From the sex out-group, we may expect neither hostility nor indifference yet in our behaviour a difference undeniably remains. The 12-year-boy who shuns girls grows up to become a romantic lover and spends most of his life in matrimony.
Yet when men and women meet on social occasions they tend to split into sex-groups, perhaps because each sex is bored by many of the conversational interests of the other. The clique is one kind of in-group. Thus our behaviour is affected by the particular kind of in-group or out-group which is involved.
However, it should also be obvious that in-group and out-group are not actually groups in-so-far as people create them in their use of the pronouns ‘we’ and ‘they’ and develop a kind of attitude towards these groups. Nevertheless, this distinction is an important formal distinction because it enables us to construct two significant sociological principles.

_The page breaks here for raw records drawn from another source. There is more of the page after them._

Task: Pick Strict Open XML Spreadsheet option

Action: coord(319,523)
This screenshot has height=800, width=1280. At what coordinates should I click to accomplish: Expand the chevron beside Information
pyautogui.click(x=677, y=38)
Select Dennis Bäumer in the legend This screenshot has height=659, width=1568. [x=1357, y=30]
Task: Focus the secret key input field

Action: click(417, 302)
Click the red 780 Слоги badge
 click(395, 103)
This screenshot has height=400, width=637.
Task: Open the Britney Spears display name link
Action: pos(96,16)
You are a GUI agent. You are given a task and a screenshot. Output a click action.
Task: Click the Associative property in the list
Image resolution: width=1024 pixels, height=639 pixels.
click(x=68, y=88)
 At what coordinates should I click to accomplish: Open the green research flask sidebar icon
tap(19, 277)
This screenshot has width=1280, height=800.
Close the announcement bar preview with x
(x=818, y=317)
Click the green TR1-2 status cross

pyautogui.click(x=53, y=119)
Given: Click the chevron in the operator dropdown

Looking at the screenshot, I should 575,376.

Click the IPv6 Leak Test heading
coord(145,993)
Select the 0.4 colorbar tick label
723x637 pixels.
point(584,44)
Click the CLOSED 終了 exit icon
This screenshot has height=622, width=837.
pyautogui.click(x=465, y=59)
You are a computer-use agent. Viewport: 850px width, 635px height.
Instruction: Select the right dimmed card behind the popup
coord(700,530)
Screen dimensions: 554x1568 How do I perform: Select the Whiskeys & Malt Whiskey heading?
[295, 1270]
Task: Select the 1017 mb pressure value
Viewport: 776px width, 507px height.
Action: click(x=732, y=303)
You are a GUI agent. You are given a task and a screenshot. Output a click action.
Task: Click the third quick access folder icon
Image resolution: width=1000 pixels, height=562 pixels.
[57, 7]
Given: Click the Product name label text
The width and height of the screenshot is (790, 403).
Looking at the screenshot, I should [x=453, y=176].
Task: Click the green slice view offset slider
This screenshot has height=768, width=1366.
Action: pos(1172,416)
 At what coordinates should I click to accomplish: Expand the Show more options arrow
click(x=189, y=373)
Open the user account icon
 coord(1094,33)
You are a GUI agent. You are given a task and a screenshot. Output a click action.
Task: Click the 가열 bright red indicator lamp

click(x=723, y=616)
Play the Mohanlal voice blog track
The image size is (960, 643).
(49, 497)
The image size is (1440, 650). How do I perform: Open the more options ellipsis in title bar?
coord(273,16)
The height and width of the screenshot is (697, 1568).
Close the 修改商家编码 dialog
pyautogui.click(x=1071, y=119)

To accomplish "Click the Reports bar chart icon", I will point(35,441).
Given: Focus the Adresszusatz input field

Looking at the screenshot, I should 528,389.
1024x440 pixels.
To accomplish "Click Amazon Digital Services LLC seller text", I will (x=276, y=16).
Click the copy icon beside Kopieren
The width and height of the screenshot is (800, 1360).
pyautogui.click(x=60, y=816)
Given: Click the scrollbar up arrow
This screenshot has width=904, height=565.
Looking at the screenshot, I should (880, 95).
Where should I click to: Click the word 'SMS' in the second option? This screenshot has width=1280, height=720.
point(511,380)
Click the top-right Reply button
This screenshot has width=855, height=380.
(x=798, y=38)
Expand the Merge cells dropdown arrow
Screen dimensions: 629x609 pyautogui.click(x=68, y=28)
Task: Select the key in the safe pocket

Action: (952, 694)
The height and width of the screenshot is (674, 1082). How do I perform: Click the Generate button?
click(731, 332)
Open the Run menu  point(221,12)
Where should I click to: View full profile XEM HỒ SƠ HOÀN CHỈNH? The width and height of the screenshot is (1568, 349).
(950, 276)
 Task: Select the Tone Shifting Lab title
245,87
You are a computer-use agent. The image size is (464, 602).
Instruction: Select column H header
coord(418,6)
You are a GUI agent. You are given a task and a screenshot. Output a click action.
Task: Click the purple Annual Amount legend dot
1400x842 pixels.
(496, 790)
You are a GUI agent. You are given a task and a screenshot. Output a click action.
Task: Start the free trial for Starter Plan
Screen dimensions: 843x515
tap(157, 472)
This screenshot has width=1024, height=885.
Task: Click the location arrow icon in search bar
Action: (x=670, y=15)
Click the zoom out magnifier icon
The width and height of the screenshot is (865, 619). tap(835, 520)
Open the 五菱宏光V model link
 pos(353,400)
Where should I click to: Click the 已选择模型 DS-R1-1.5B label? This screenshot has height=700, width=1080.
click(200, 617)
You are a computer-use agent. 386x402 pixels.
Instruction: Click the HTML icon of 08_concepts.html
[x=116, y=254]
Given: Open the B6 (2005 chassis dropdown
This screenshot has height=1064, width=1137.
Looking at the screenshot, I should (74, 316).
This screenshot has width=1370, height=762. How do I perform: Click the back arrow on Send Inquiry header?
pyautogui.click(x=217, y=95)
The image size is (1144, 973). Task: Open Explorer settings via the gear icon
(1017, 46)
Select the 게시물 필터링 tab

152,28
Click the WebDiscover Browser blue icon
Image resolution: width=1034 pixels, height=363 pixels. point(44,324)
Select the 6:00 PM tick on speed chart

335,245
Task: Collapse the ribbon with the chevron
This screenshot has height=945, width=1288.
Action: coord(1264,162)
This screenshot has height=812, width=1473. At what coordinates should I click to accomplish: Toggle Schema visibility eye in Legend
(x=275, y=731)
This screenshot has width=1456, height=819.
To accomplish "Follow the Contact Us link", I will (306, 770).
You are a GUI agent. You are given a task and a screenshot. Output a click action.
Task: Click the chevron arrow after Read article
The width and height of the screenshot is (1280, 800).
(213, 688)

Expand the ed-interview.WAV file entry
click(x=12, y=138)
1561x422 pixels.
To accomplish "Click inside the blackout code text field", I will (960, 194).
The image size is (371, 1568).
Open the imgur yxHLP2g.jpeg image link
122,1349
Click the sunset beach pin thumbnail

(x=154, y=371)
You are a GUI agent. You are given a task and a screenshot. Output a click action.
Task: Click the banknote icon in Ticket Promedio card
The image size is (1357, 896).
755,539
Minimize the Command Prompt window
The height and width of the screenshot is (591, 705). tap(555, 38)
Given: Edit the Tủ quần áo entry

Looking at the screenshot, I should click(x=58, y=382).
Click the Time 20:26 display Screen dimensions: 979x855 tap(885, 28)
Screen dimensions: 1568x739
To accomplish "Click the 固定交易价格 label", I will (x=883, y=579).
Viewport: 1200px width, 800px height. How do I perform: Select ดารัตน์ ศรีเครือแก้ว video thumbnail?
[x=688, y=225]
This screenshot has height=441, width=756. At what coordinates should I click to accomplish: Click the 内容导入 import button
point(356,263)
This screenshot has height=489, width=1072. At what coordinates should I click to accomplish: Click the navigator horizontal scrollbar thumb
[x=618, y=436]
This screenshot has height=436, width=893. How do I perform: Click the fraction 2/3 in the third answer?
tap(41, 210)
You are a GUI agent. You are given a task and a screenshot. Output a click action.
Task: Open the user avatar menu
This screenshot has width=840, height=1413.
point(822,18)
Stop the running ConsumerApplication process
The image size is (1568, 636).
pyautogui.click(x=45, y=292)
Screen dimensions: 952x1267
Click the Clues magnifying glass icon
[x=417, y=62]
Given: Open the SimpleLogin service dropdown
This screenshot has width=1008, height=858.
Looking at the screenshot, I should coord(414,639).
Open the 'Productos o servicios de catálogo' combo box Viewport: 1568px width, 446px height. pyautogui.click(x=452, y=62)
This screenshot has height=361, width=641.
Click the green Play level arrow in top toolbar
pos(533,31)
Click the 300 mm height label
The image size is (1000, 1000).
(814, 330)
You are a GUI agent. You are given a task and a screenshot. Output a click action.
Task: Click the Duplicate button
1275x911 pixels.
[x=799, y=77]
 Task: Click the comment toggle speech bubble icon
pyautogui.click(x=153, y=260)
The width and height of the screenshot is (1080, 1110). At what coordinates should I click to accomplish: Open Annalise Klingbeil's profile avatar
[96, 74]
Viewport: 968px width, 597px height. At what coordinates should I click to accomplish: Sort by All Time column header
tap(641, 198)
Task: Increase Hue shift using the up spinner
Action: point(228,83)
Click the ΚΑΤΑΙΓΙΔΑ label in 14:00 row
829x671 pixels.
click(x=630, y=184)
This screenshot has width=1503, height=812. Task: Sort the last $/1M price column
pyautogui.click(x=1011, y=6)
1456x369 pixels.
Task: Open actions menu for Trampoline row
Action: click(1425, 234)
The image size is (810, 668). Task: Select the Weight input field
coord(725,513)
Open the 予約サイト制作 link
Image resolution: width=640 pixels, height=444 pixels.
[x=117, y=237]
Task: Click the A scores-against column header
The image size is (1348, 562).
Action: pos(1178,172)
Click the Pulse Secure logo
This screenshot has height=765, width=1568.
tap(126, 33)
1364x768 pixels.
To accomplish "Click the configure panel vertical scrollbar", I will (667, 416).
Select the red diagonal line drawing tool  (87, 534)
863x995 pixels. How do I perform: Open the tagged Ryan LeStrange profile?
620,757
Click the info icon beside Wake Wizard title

(A) The in-group members tend to stereotype those who are in the out-group. Thus the Delhites have stereotypes of those who live in Bihar or U P. The significant thing is that such stereotypes are usually formed by considering only what appear to the members of the in-group the least respectable traits to be found in the members of the out-group the people of each linguistic state in India have a tendency to form stereotypes of the people of other linguistic states a Punjabi, for instance, has a stereotype or a generalized perception of what a Gujarati stands for and how he behaves, completely ignoring the fact that all Gujaratis do not fit into that stereotype.
In fact, social distance (a concept developed by Bogardus) encourages such categorization and discourages individual differentiation. Knowledge of this principle helps to considerably reduce the unfortunate effects of such categorization into stereotypes and to demolish the barriers that obstruct the easy communication and intercourse between people.
(B) Any threat, real or imaginary, from an out-group tends to bind the members of the in group against the members of the our-group. This may be illustrated with reference to our experience in the family situation. Mecinus, the Chinese sage, said many years ago: “Brothers and sisters who may quarrel within the walls of their home, will bind themselves together to drive away any intrude”.